Anonymous Jumping Upstairs Neighbor

a review of Interior Chinatown by Charles Yu

There are only so many hours in the day and no one tells you how much time to spend on introspection. And what counts as introspection? Journaling about desires, surely (which is not something I do anymore, because any desires I once had have been extinguished like a spent Winter Balsam Yankee Candle). What about scrolling through the profiles of insta-baddies and thinking “If aliens came down to earth (likely) they would not even believe me and this 21 year old were the same species?”  Contemplating a shower? Anything that comes before the words “I pondered”?
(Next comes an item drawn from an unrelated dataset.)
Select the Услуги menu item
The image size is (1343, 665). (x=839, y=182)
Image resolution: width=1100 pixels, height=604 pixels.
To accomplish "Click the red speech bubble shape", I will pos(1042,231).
I am constantly moshing around my own mind, like it’s a Girl Talk concert at Perry’s. When I spend too much time thinking about myself, I start to worry I’m not a Female Protagonist but a  Funny Best Friend or just like, that girl journaling in the some independent coffee shop b-roll. Or worse than anonymity, what if I’m Bizarre Bratty Enemy. I was working out in my top floor apartment, where I am truly ALL OF THE TIME,  doing a sequence that was essentially JV soccer practice on a yoga mat. Between high knees and squat jumps and that inside outside feet thing that they do in Gatorade commercials, I was realized who I really was: Anonymous Jumping Upstairs Neighbor.  

Weirdly this is me doing JV soccer drills in my top floor apartment in a desperate quest for endorphins.

Weirdly this is me doing JV soccer drills in my top floor apartment in a desperate quest for endorphins.

Willis Wu is the protagonist of Interior Chinatown but Generic Asian Man to everyone else, including himself. Everyday events take on a low-budget, cinematic quality because it’s written like a screenplay. I don’t really understand why people on Good Reads use the word “disturbing” like it’s a bad thing… good art makes you uncomfortable, babe (which begs the question, is the meat-themed erotica I wrote in the body of an iMessage good art? Because it definitely makes the reader uncomfortable).

Yu bequeaths us a wonderful gift: a title with multiple meanings. Unlike our Dying for an iPhone? friends he doesn’t need to erect a literary billboard to explain it. To what extent is our understanding of the who we are shaded irreparably by how we’re seen by the outside world? Should I start a lucrative, plagiarism-based business writing English papers for high schoolers? The answers to both questions are not clear cut.